As for the argument that photo IDs are now required for a lot of things, like boarding a plane, so why not for voting — the fact is this would drastically change our voting system and in the process make it so tens of thousands of people can’t exercise a right guaranteed by the Constitution. Boarding an airplane and casting a vote are two different things. Voting is simply the bedrock of American democracy.
Minnesota has one of the strongest records of high voter participation and clean elections in our nation. Close statewide elections and recounts in recent years have reinforced this fact. But this amendment, if passed, would taint our elections by the unjust exclusion of already under-represented people in our community.
The bottom line is this: Minnesota’s elderly, our communities of color, our students, our disabled, our poor, are not represented by the corporate lobbyists that flock to the Capitol or the big money donors that increasingly dominate our elections and are funding this push to restrict voting. To add to this problem by enacting a law that directly and adversely impacts the ability of Minnesotans from under-represented communities to vote is just wrong.
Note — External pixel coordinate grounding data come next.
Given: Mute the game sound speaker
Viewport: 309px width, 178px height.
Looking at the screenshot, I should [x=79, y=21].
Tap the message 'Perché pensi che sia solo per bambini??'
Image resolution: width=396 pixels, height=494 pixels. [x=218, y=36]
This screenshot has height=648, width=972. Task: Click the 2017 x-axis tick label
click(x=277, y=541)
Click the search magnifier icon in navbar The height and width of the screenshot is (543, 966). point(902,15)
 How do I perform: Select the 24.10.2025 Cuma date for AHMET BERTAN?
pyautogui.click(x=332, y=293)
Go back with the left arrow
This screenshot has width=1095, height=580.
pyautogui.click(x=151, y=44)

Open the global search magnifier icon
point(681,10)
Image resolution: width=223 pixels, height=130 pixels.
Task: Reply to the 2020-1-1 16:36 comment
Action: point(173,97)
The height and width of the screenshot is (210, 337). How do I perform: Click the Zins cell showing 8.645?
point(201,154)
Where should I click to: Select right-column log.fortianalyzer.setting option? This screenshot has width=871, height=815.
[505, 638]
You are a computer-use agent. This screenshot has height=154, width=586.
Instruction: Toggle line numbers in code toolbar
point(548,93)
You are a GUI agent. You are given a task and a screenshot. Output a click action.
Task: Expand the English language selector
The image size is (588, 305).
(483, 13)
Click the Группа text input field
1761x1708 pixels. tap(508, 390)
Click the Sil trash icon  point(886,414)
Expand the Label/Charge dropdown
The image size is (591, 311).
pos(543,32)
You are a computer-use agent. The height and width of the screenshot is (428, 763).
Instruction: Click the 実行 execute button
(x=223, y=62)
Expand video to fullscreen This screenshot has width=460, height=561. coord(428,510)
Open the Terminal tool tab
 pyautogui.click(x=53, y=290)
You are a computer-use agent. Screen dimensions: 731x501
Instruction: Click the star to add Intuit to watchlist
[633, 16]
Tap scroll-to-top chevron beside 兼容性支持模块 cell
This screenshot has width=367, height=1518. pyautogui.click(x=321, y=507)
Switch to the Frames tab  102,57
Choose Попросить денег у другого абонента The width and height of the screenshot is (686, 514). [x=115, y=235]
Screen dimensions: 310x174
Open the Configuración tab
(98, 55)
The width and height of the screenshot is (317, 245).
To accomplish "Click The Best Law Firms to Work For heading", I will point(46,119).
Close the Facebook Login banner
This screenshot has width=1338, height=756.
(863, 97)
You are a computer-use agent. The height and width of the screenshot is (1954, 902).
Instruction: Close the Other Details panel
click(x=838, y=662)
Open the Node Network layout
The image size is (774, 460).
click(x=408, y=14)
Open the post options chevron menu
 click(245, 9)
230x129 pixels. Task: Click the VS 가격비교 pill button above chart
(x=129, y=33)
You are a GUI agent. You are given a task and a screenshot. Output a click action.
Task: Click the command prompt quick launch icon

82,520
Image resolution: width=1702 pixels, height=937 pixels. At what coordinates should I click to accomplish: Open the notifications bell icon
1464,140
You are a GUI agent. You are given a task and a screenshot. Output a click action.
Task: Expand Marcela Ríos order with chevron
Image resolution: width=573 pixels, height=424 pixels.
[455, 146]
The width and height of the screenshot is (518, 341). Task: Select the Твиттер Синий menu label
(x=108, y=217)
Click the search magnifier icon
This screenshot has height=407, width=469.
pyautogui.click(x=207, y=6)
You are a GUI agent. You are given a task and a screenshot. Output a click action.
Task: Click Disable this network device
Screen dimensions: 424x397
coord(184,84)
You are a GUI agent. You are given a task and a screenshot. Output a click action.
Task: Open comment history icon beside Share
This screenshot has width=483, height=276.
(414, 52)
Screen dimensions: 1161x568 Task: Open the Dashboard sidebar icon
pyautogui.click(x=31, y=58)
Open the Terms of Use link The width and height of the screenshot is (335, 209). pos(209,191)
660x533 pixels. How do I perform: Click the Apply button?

The barriers a mandatory photo ID system creates to voting, and the costs to all of us — financial and otherwise — of carrying out such an unfunded mandate, negatively affects everyone. And no one gains from this drastic change in our voting system but the powerful corporate interests that do not have the average Minnesotan’s best interest in mind. We urge LSP members and the rest of the people of the state to note NO on the Voter ID amendment Nov. 6. This isn’t just about casting a vote; it’s about having a say in the future of our land, farms and communities.
Mark Schultz is LSP’s Associate Director, Policy Program Director and Director of Programs.